━━━ MATERIAL PROVIDED ━━━

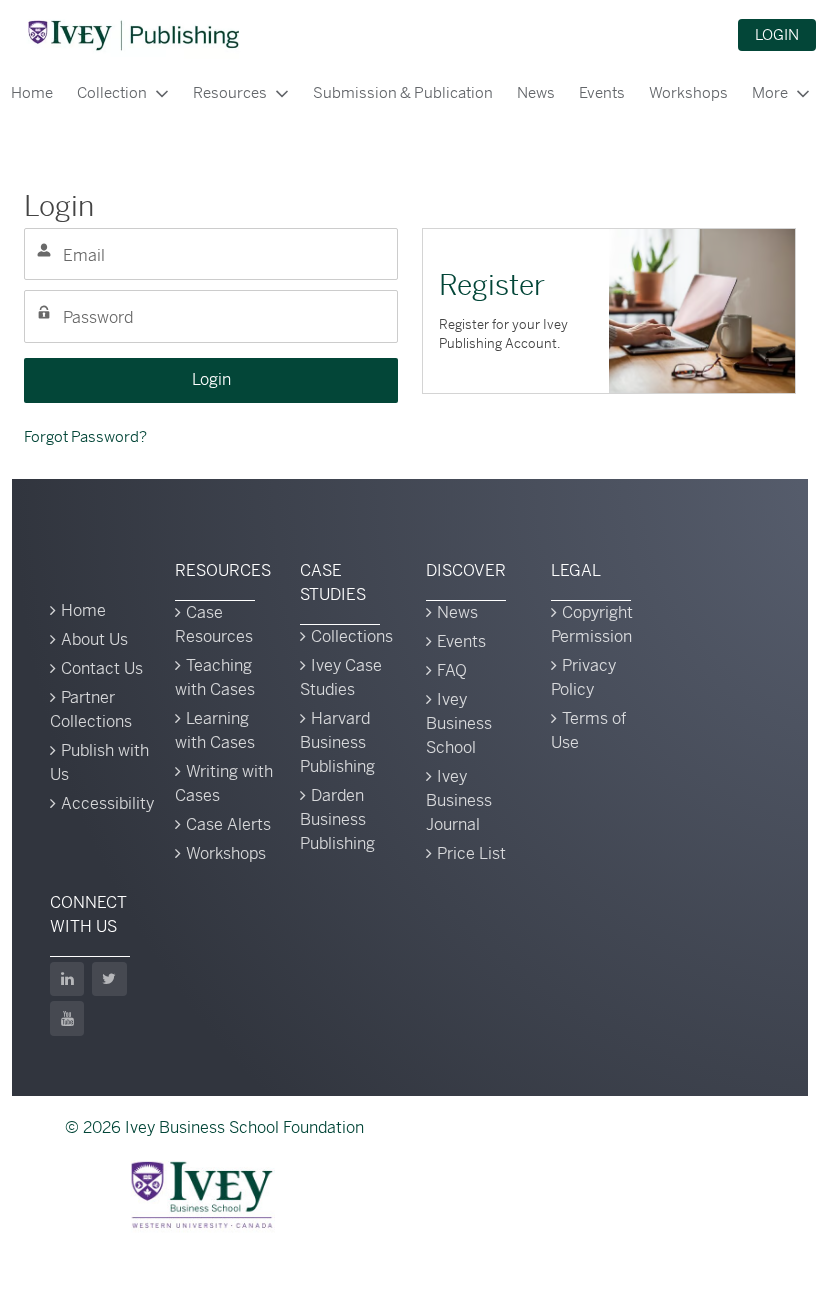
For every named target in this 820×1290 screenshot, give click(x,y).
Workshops (688, 92)
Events (602, 92)
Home (83, 610)
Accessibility (107, 803)
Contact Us (102, 668)
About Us (94, 639)
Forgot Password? (85, 436)
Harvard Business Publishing (337, 742)
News (536, 92)
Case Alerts (228, 824)
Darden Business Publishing (337, 819)
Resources (230, 92)
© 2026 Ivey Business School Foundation (214, 1127)
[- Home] (133, 35)
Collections (352, 636)
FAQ (452, 670)
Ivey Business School (459, 723)
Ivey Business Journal (459, 800)
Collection (112, 92)
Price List (471, 853)
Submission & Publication (403, 92)
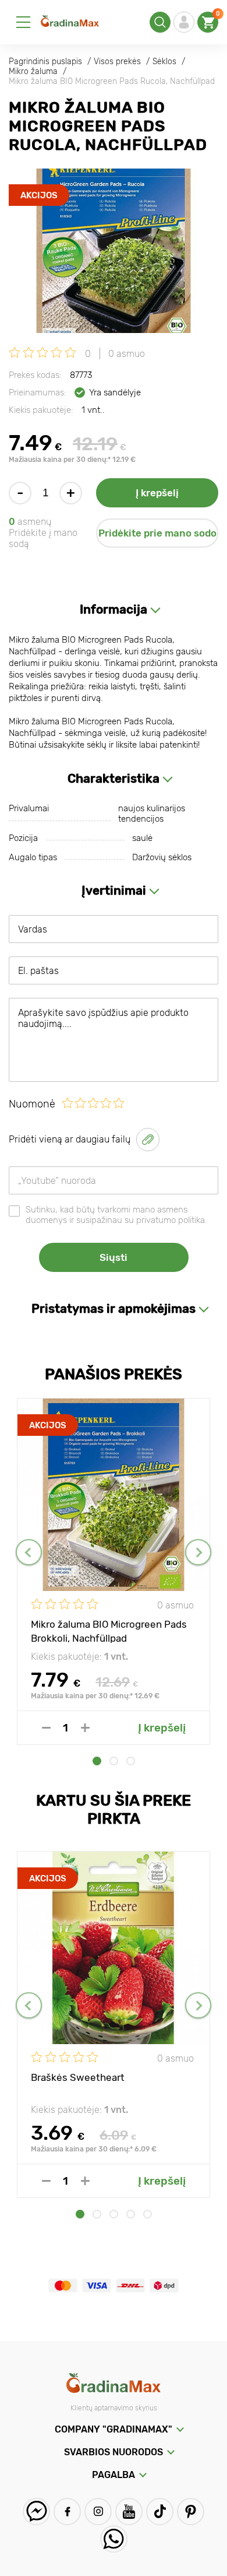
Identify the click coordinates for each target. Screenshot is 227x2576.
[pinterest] (190, 2511)
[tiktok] (159, 2511)
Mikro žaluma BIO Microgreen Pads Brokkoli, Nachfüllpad (109, 1630)
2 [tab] (113, 1761)
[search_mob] (160, 22)
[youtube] (129, 2511)
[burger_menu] (23, 22)
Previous (29, 1552)
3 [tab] (130, 1761)
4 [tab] (130, 2214)
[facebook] (67, 2511)
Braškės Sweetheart (78, 2077)
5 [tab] (147, 2214)
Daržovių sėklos (161, 857)
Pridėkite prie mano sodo (157, 533)
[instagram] (98, 2511)
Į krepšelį (157, 493)
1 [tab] (97, 1761)
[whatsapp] (113, 2539)
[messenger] (36, 2511)
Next (198, 1552)
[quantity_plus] (85, 1727)
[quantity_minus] (46, 1727)
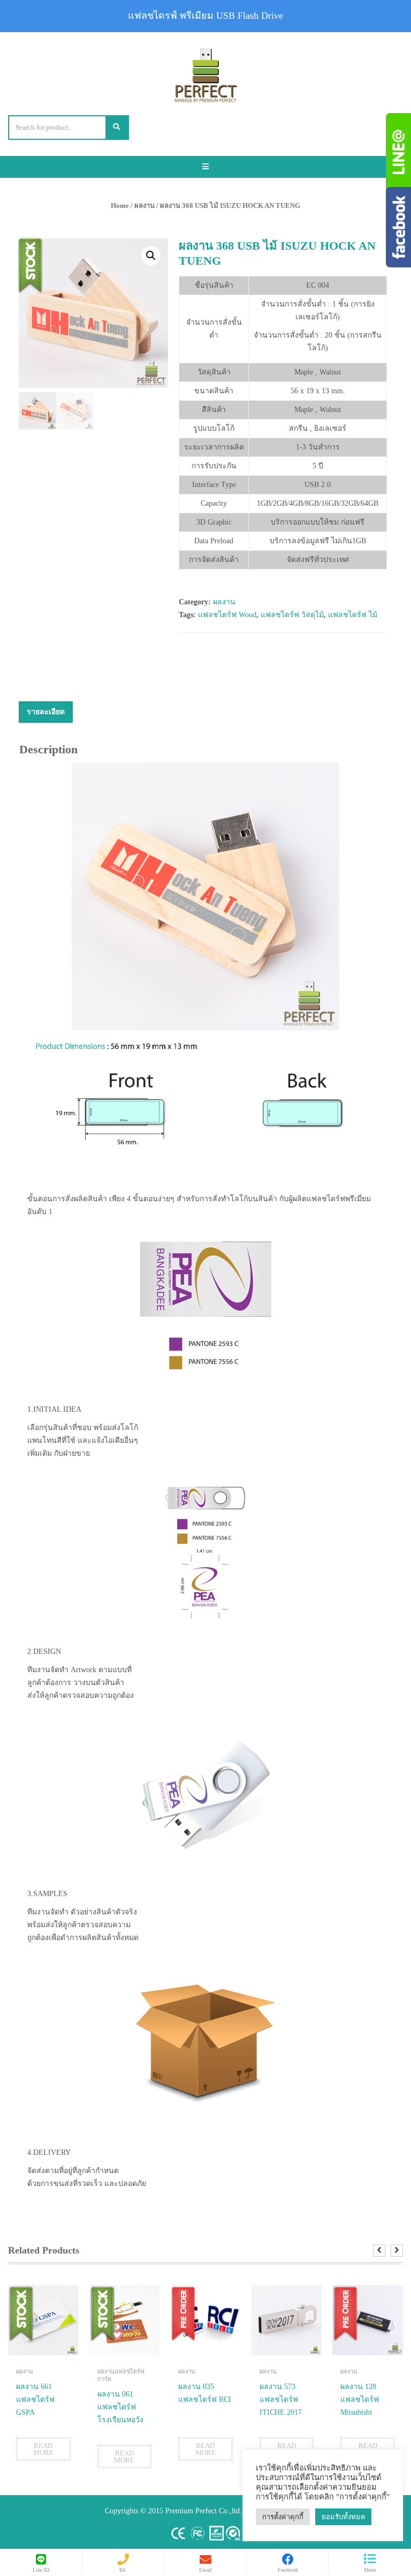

━━━

== THE PROBLEM ==
All of the records above should be returned exactly, though the pictures should not.

== SOLUTION TO THE EXERCISE ==
For every named target in this 820×1290 screenshot, give click(x,y).
Workshops (688, 92)
Events (602, 92)
Home (83, 610)
Accessibility (107, 803)
Contact Us (102, 668)
About Us (94, 639)
Forgot Password? (85, 436)
Harvard Business Publishing (337, 742)
News (536, 92)
Case Alerts (228, 824)
Darden Business Publishing (337, 819)
Resources (230, 92)
© 2026 Ivey Business School Foundation (214, 1127)
[- Home] (133, 35)
Collections (352, 636)
FAQ (452, 670)
Ivey Business School (459, 723)
Ivey Business Journal (459, 800)
Collection (112, 92)
Price List (471, 853)
Submission & Publication (403, 92)
Identify the click coordinates for each target. Screenshot is 227x2576.
[pinterest] (190, 2511)
[tiktok] (159, 2511)
Mikro žaluma BIO Microgreen Pads Brokkoli, Nachfüllpad (109, 1630)
2 [tab] (113, 1761)
[search_mob] (160, 22)
[youtube] (129, 2511)
[burger_menu] (23, 22)
Previous (29, 1552)
3 [tab] (130, 1761)
4 [tab] (130, 2214)
[facebook] (67, 2511)
Braškės Sweetheart (78, 2077)
5 [tab] (147, 2214)
Daržovių sėklos (161, 857)
Pridėkite prie mano sodo (157, 533)
[instagram] (98, 2511)
Į krepšelį (157, 493)
1 [tab] (97, 1761)
[whatsapp] (113, 2539)
[messenger] (36, 2511)
Next (198, 1552)
[quantity_plus] (85, 1727)
[quantity_minus] (46, 1727)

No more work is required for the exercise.